> [What to do]: Replace "screenshot" with "screen image" in the entries, from the line containing "The height and width of the screenshot is (466, 634)." through the last entry, and leave the rest of the wording unchanged. Give back only those lines, without the pictures.

※ ※ ※

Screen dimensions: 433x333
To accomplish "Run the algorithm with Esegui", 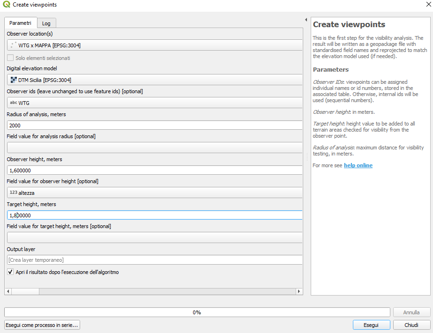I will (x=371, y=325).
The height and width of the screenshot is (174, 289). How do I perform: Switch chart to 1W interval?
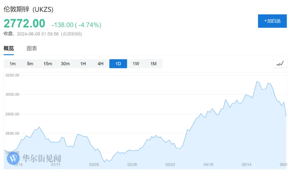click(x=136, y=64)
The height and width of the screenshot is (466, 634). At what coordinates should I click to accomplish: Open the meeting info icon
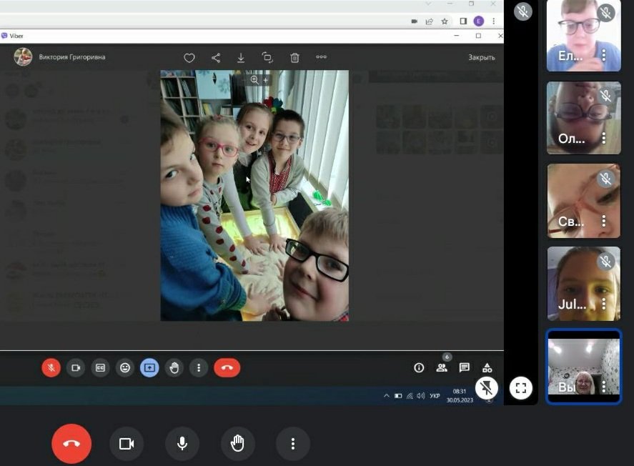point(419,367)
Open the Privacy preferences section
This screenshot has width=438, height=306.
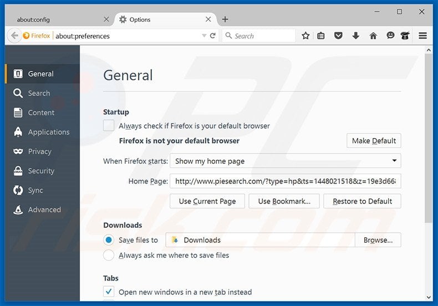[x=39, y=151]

※ ※ ※

> [Output of the exercise]:
The height and width of the screen image is (466, 634). At what coordinates should I click to accomplish: Open the meeting info icon
point(419,367)
Open the Privacy preferences section
This screen image has width=438, height=306.
[x=39, y=151]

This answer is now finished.